On s'capte demain.

J'ai du mal à trouver le sommeil. Sous ma couette, j'ai les yeux rivés au plafond et les mains croisées sur ma poitrine, mon regard se perdant dans l'obscurité la plus totale de ma chambre.










Satané Idryss... ! Il m'énerve tellement ! Comment arrive-t-il à me faire passer par autant de stade ? Je pensais qu'il voulait me quitter mais il m'a fait si peur en s'exprimant de cette manière. Maintenant, je n'arrive plus à penser à autre chose. Je n'ai que lui dans mon esprit, heureusement que demain je ne me lève pas. Je sens que j'vais passer une nuit blanche à force.

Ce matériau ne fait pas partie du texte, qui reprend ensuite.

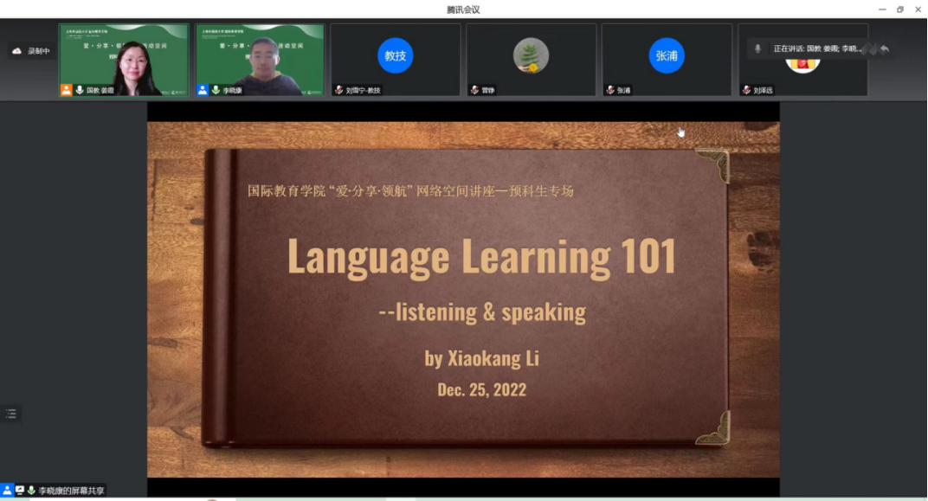This screenshot has width=928, height=501.
Task: Toggle the microphone on 李晓康's video tile
Action: pyautogui.click(x=216, y=90)
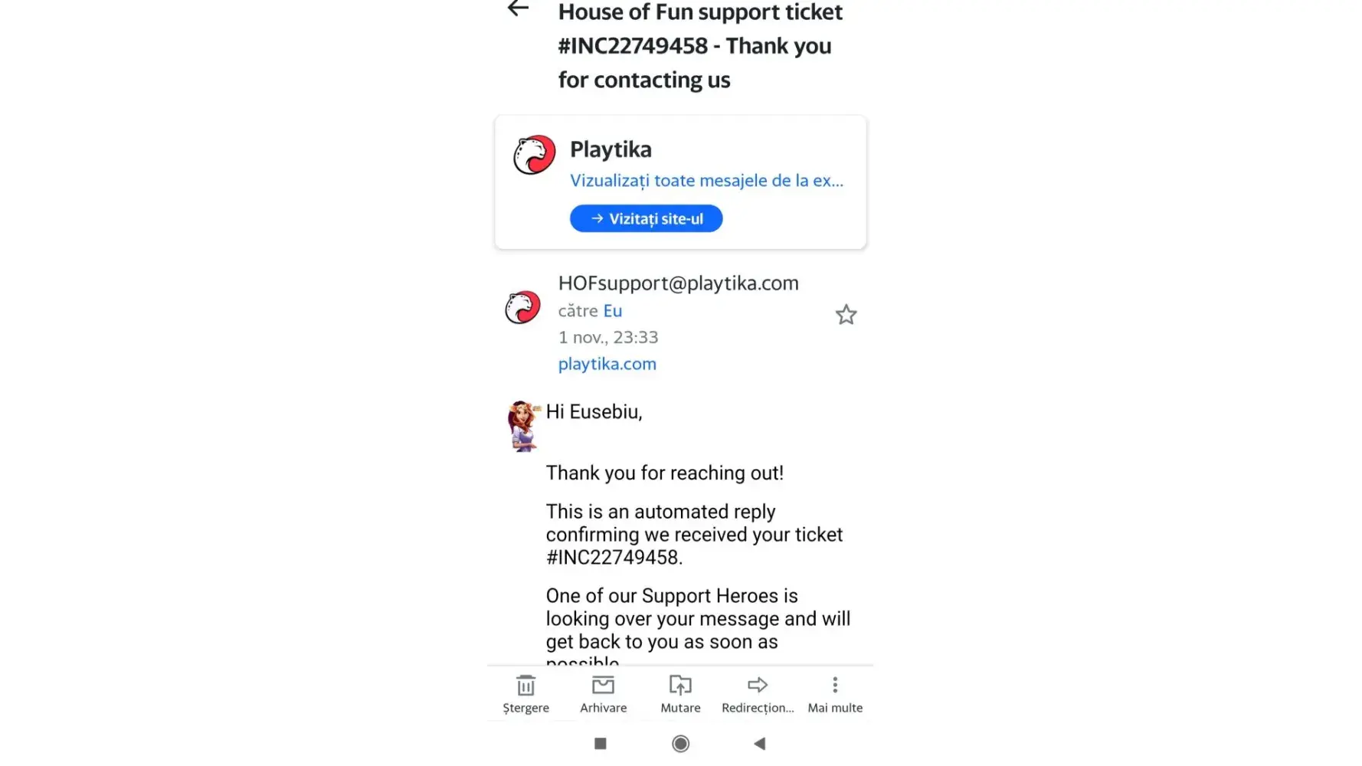Tap the HOFsupport@playtika.com sender address
The width and height of the screenshot is (1362, 766).
(678, 283)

Je gigote dans mon matelas, enragé. Quand j'me sens plus à l'aise du côté droit, je passe au gauche. Jusqu'à revenir à la case départ, c'est-à-dire, sur le dos. Je soupire gravement en choppant aveuglement mon téléphone posé sur la table basse.

J'ai oublié de le poser dans la cuisine. Tant pis. C'est vendredi soir, elle ne me dira rien.

Sans me rendre compte, j'ouvre Discord et je retombe sur notre ancienne conversation qui commence à dater un peu. Je ronge mon pouce nerveusement en le voyant toujours en ligne sur l'application... Il ne dort toujours pas ? Toujours avec son pote ? C'est relou.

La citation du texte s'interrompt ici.